To do:
A – Copy the part of the Star Wars passage from "I not only wrote" to "the Micro Series.".
B – Answer these questions using the passage about collecting Star Wars toys:
(i) What did the writer notice printed on one of the vehicles?
(ii) What did the writer campaign for without success?
(iii) In which year's census did Jedi become the "official" religion of thousands of Australians?
C – Write the next few sentences of the passage about Star Wars toys and the saga's influence, picking up after its final sentence.

Quoted text:
— begin —
Then there were the Kenner Star Wars toys. As a collector from the Early Bird Set straight through to the very last Power of the Force toys I had a keen interest in the line. At one point when looking at one of the vehicles in the line I noticed the address for Kenner Products emblazoned on the surface of the toy. An actual mailing address for the manufacturer or the greatest toy line in history, could this be possible? And in fact it was. I wrote my first letter to Kenner soon after my discovery, though it would not be the last. Over the course of six to seven years I wrote incessantly to Kenner. Much to my surprise each reply letter I received was signed by the same people (over that time only two people ever had the task of replying to consumers it seems). And in time the replies became more and more personalized.

I not only wrote to espouse my particular love of the series, but also to suggest which characters might best suit the line. I campaigned, unsuccessfully, for a bantha, though my design for a Bespin Carbon Freeze Chamber mechanism to go from a Han figure to a Carbonite encased Han was more or less utilized in the Micro Series.

Into a Larger World

Who could have predicted the lasting influence of Star Wars on cinema and on world culture? Certainly not George Lucas himself. There is a well-known story from 1977 of the Saga’s creator being taken aback when he realized that the long lines outside of the Chinese Theatre consisted of moviegoers seeking to see Star Wars! Certainly not the kind of reception he expected for his spacefaring adventure. How strange indeed it must seem to reflect on a world where the Star Wars name would be adopted for the United States’ orbital missile defense systems and Jedi would become the “official” religion of thousands of Australians in the country’s 2001 Census!
— end —
Collected data:
— begin —
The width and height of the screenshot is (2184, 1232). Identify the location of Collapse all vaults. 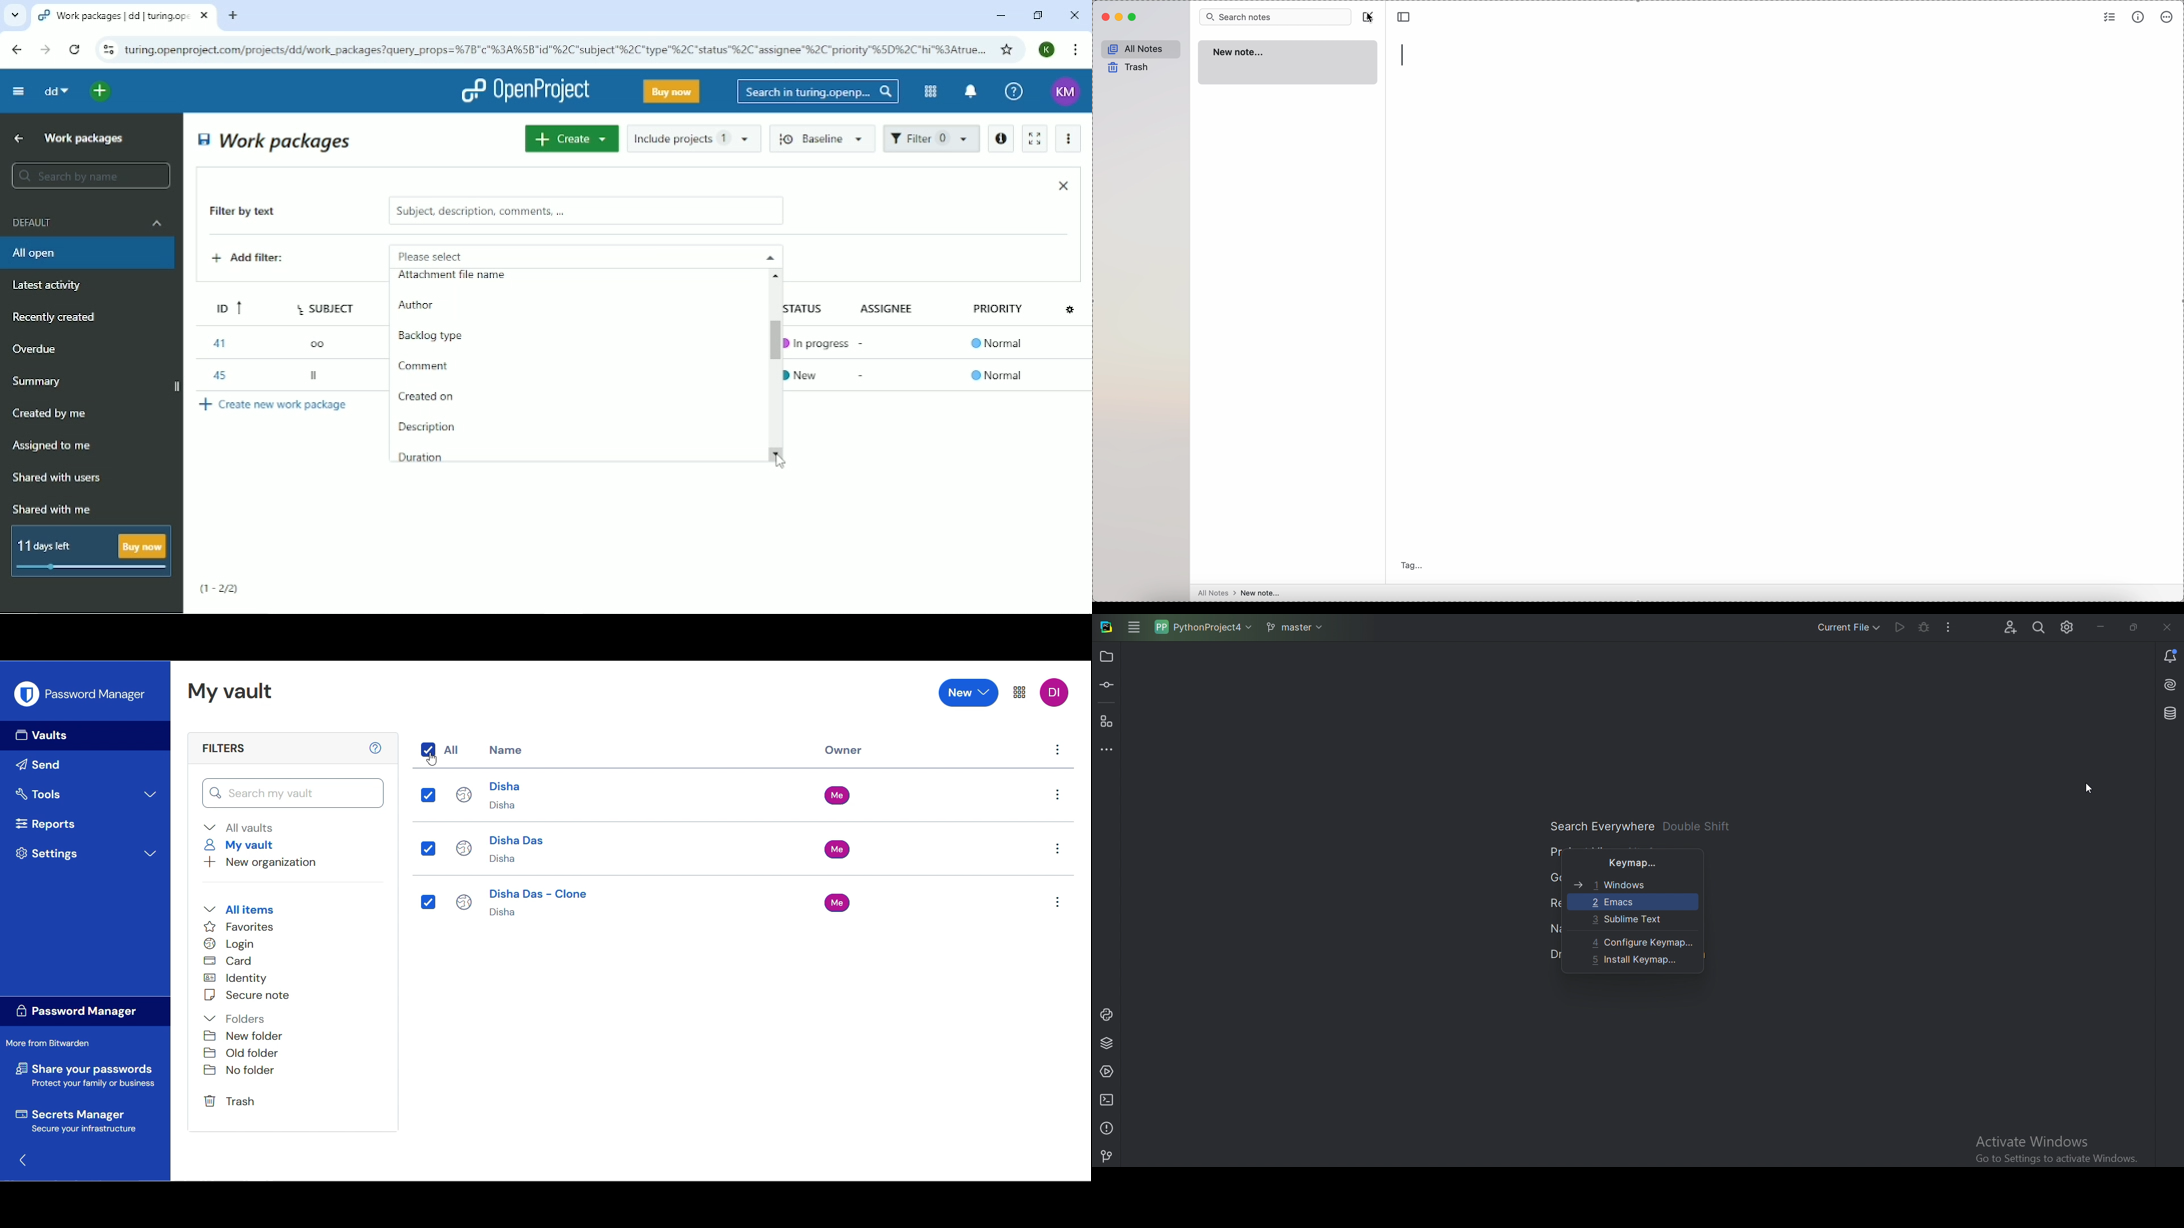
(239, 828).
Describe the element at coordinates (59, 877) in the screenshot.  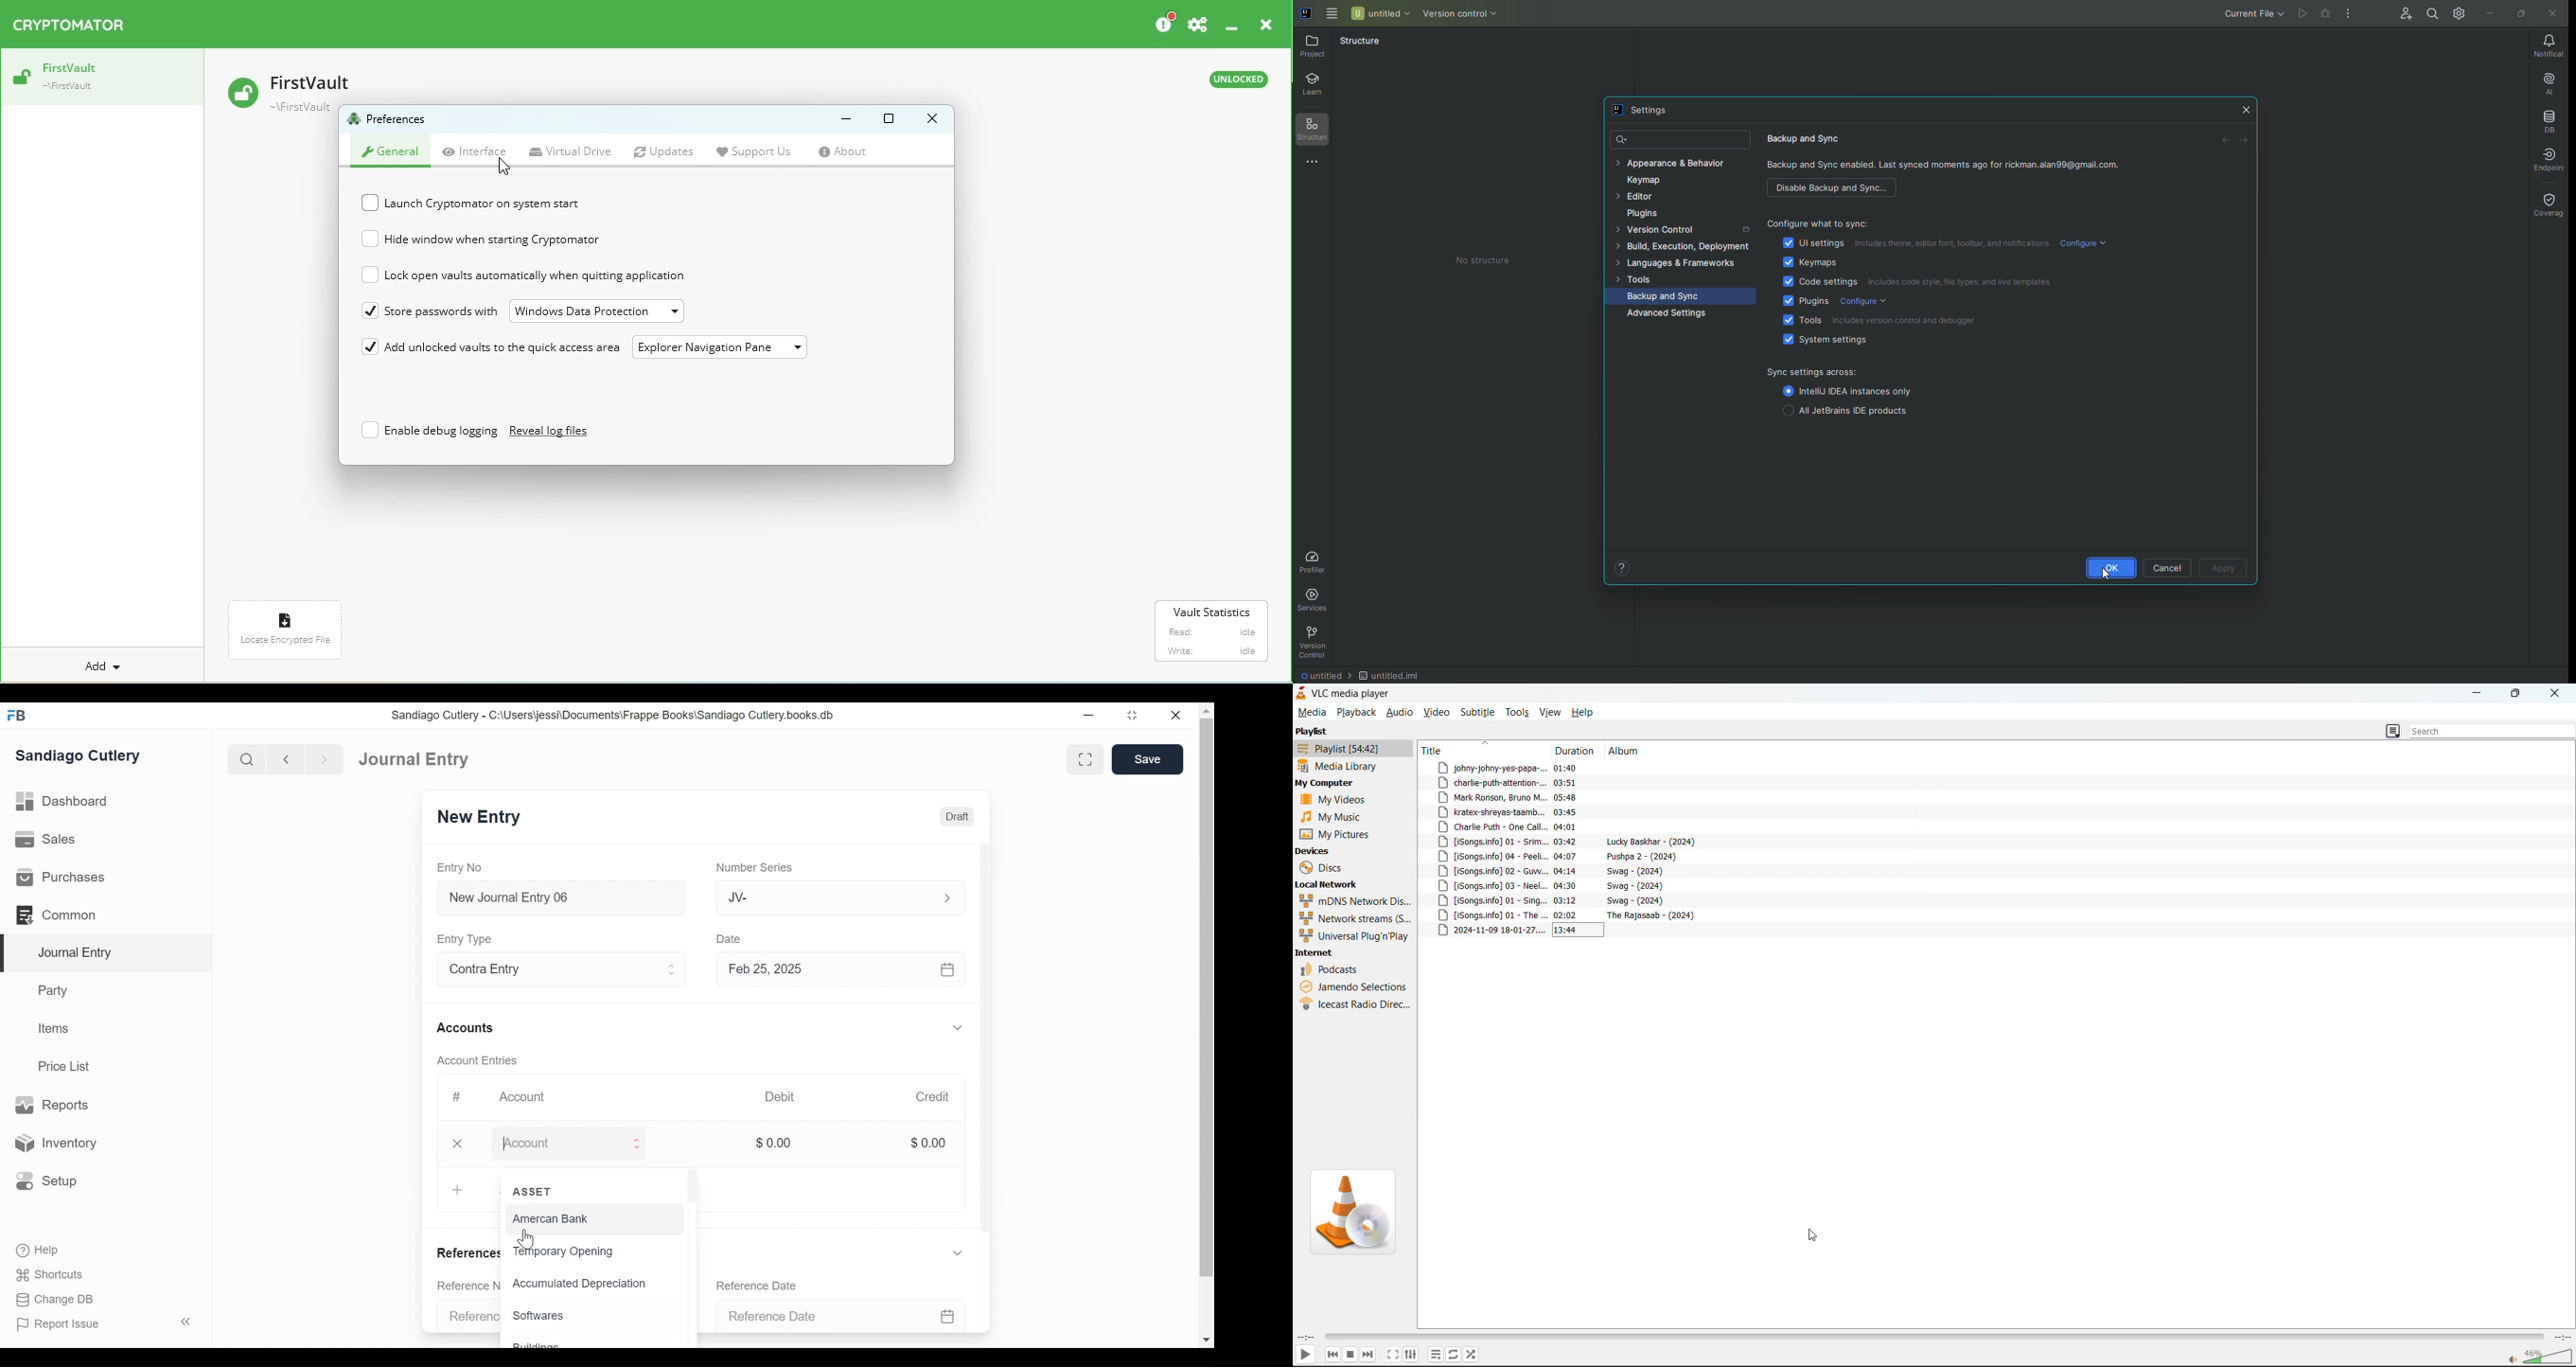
— end —
Responses for each task:
A –
I not only wrote to espouse my particular love of the series, but also to suggest which characters might best suit the line. I campaigned, unsuccessfully, for a bantha, though my design for a Bespin Carbon Freeze Chamber mechanism to go from a Han figure to a Carbonite encased Han was more or less utilized in the Micro Series.

B –
(i) The address for Kenner Products
(ii) A bantha
(iii) 2001

C –
Perhaps the greatest influence of Star Wars was to make the genre of science fiction a viable one for American cinema. On the strength of the success of this film, productions of every caliber began to emerge. Every studio wanted to cash in on the success of Star Wars and dozens of films would hit the screens in the ensuing years. And none could even come close to touching the phenomenal success of the fledgling Saga. The promise of more films to follow certainly helped fuel that fire. But it was also the unique aspects of the film, from production values that were beyond its budget to themes that were never successfully mimicked helped set Star Wars apart from the field of “me too” movies that tried to ride its coat tails.

When I was growing up Star Trek was the bastion of science fiction-based costuming. In the years since its release it seems that Star Wars has long since taken over that role. Personally I have seen Star Wars costuming evolve from something you saw only once in a while to an ubiquitous entity of fandom. The international Imperial costuming group, the 501st Legion has the distinction of actually being officially licensed by LucasFilm. That certainly makes this organization the most unique license holders in the mix. From organized costumers to lone hobbyists to kids in store-bought costumes you can always find plenty of folks donning the garb of their favorite characters. Once rare and prohibitively expensive, the armor of the Stormtrooper has become almost commonplace at conventions. Fan favorites like Boba Fett, Darth Maul, and the inevitable Jedi Knights are also ever-present. It is rare indeed to fail to see a Star Wars character costume being worn at any kind of convention.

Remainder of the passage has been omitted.